Readers should be on notice to read these papers carefully before jumping to conclusions. The original purpose of data collection in this case was for an unrelated drug study.
Retrospective secondary analysis of these data to compare IO access makes this study much weaker than the one above.
This study was funded by the San Antonio fire department but was partially supported by Vidacare, the makers of the EZ-IO device. Although the ethics of the authors are not in question and all potential conflicts were properly disclosed, the fact that a relationship with a manufacturer of the product exists puts more scrutiny on this study.
It appears we have two “dueling” groups: Reades and Studnek found considerably less success rates and high dislodgement with the H-IO. The authors found higher success rates and reference Reades’ 2009 article citing differences in previous IO experience a lack of standardization in securing methods as possible reasons for their lack of success.
IO Fluid administration Pain
Schalk R, Schweigkofler U, Lotz G, et al. Efficacy of the EZ-IO needle driver for out-of-hospital intraosseous access—a preliminary, observational, multicenter study. Scand J Trauma Resusc Emerg Med. 2011;10(19):65.
This Scandinavian group prospectively recorded 77 IO insertions in 69 adults and five children during a two-year period. Most of these (75) were done by emergency physicians with no previous IO experience. All of them except for two were successful tibial insertions.
The patient population is much more diverse in this study, including children, trauma patients and conscious patients. Of the 22 T-IOs in responsive patients, 18 reported pain on fluid administration. Lidocaine 20–40 mg helped reduce or eliminate pain in 12 cases.
This study is more of a case series because they left the decision to use the IO up to the responding physician or paramedic. A weaker study than those listed above.
Pediatric IO Use
Hansen M, Meckler G, Spiro D, et al. Intraosseous line use, complications, and outcomes among a population-based cohort of children presenting to California hospitals. Pediatr Emerg Care. 2011;27(10):928–932.
In this retrospective hospital database study, the authors looked strictly at pediatric IO insertion inside 90 different hospitals. Most of these were inserted in the emergency departments (ED) of non-pediatric hospitals. The focus was to describe in-hospital use (4% per 1,000 ED visits; 34% in cardiac arrest; 19% in trauma). The researchers found no documented or reported complications in a total of 291 pediatric IO uses during a two-year period. JEMS
What we know: IO is widely used to gain vascular access for both adult and pediatric patients. Several studies have reported poor placement success with obese patients and high incidence of dislodgment specifically in H-IO. Better success rates with H-IO have been reported with longer (45 mm) needles.
What this study adds More definitive evidence that IOs are faster and better than peripheral IVs during adult cardiac arrest and have low complications in both adults and pediatric cases. They provide evidence that humeral IO insertion is feasible, but it remains less effective than tibial IO, and it comes with a strong warning about securing methods and needle length needing to be 45 mm.
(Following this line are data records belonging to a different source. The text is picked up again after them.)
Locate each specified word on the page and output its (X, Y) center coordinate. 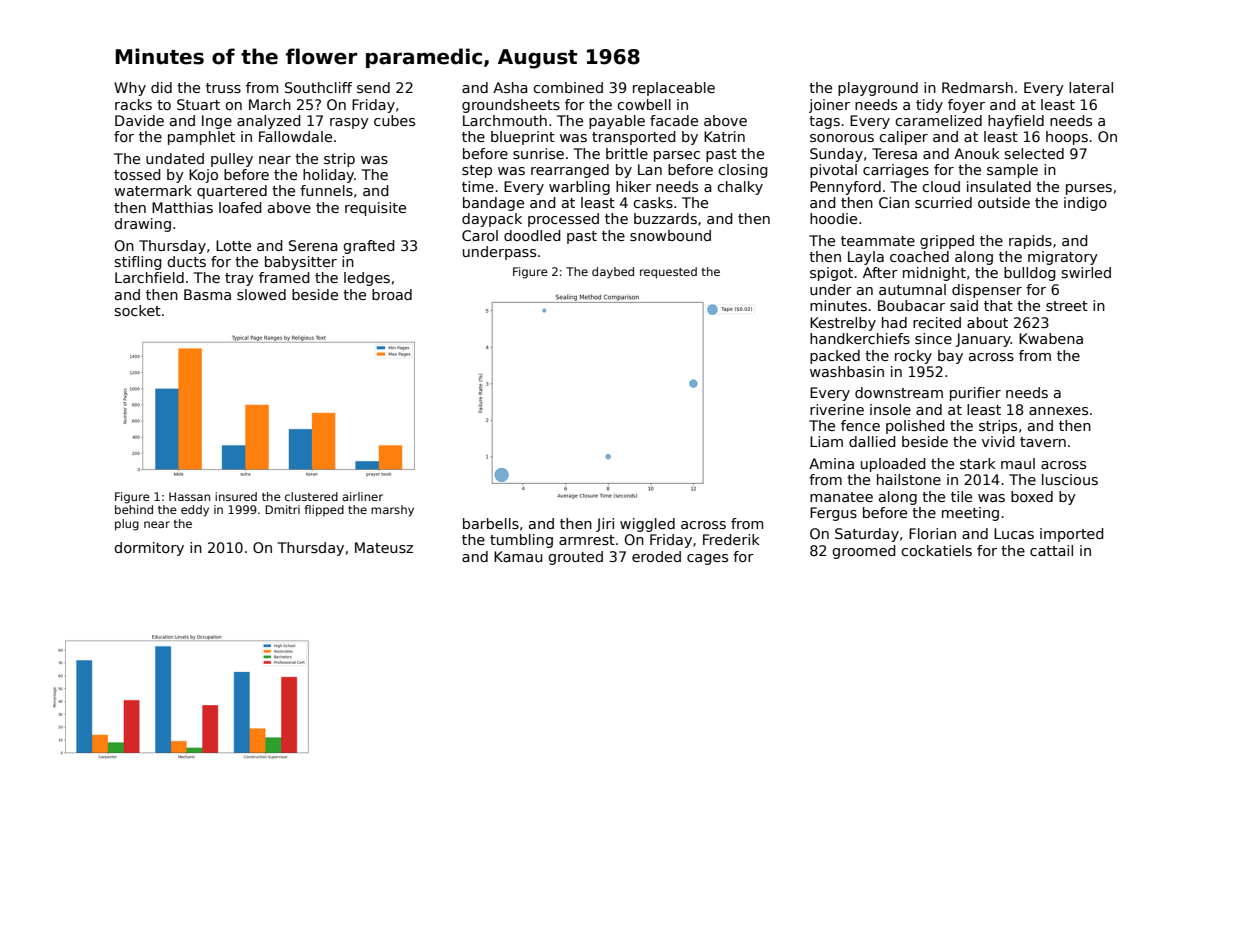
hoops (1067, 138)
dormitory (149, 549)
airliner (362, 496)
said (964, 305)
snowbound (670, 235)
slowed (261, 294)
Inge (217, 122)
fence (860, 425)
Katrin (724, 136)
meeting (970, 514)
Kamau (518, 556)
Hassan (189, 496)
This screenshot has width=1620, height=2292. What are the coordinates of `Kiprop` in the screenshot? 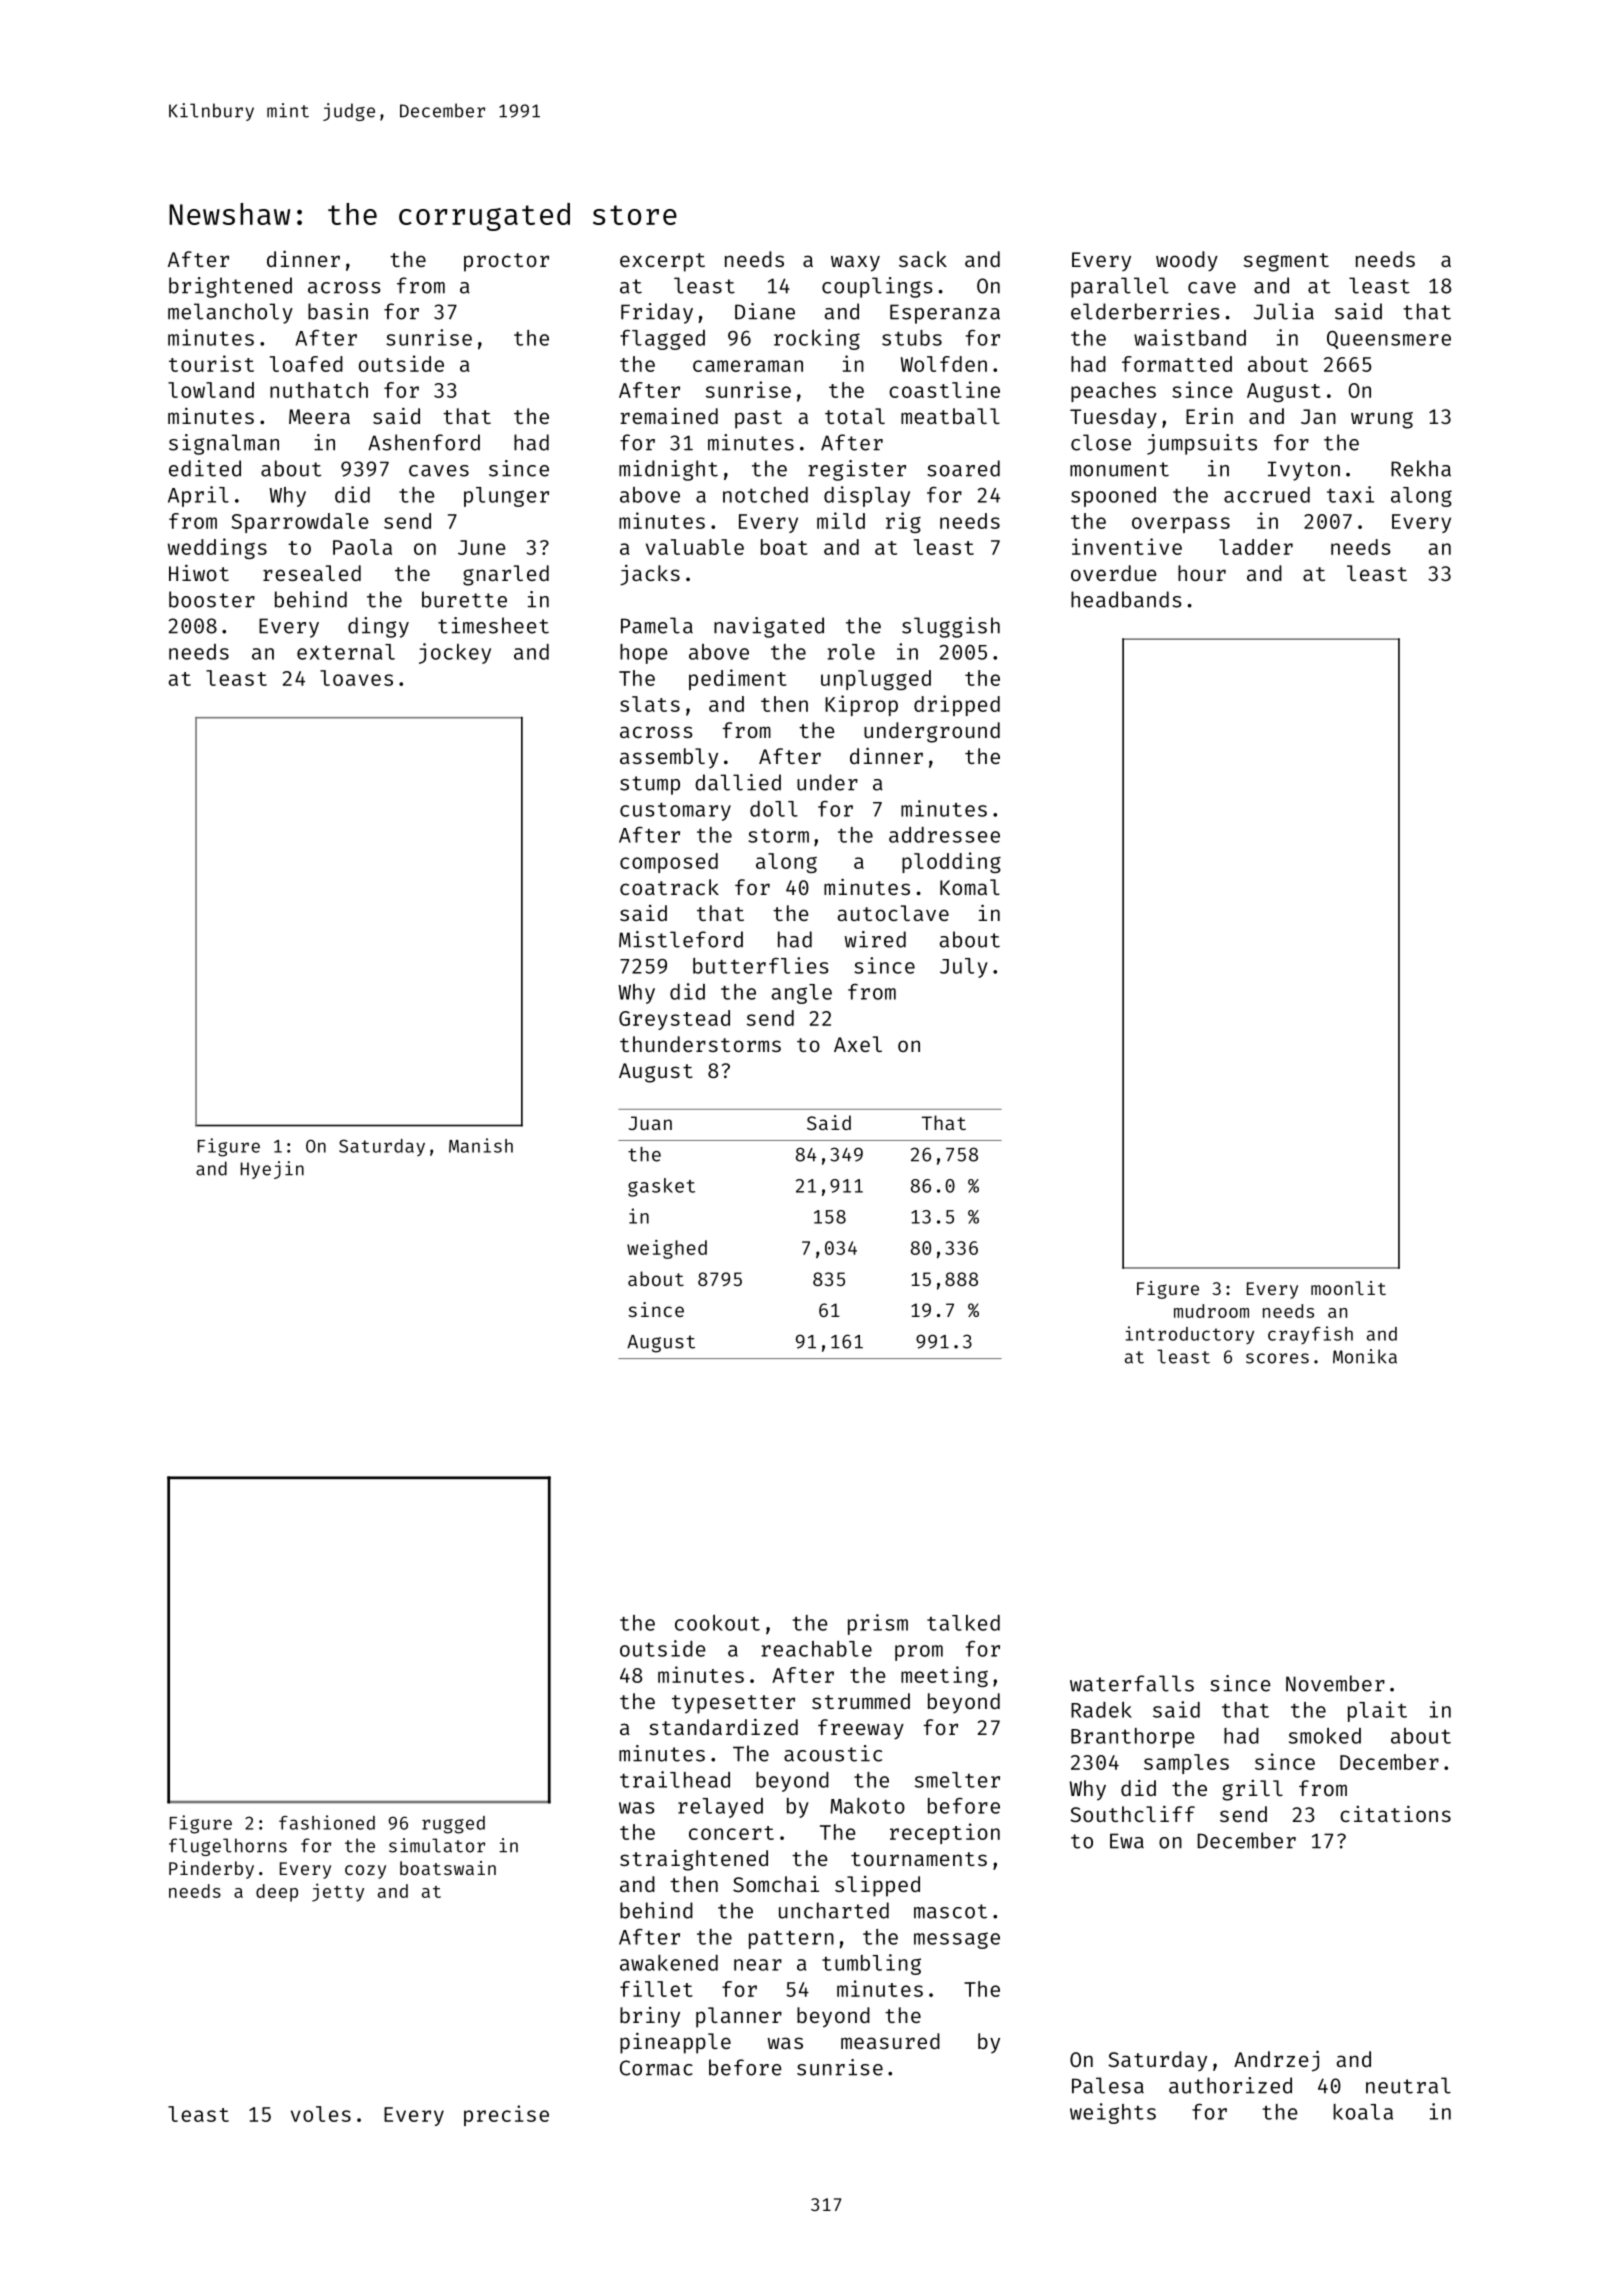 It's located at (861, 705).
Kehrl T & Broderick E. Relationship of body mass index and increased difficulty with intraosseous needle placement: Assessment of tissue depth using ultrasound. Ann Emerg Med. 2011;58(Research Forum Abstracts_256):S263.
The authors used ultrasound to scan 75 obese patients with a body mass index (BMI) greater than 30 in an ED. The average distance to proximal tibia was 1.10 cm, distal tibia was 1.07 cm, and proximal humerus was 2.96 cm. Researchers were unable to palpate the tibial tubercle in five patients with an average BMI of 67.2. In these patients, the average distance to proximal tibia was 2.97 cm; distal tibia was 2.08 cm and proximal humerus was 3.58 cm. They concluded that a 25 mm needle is feasible if you can palpate the tubercle, but humeral insertion was not recommended.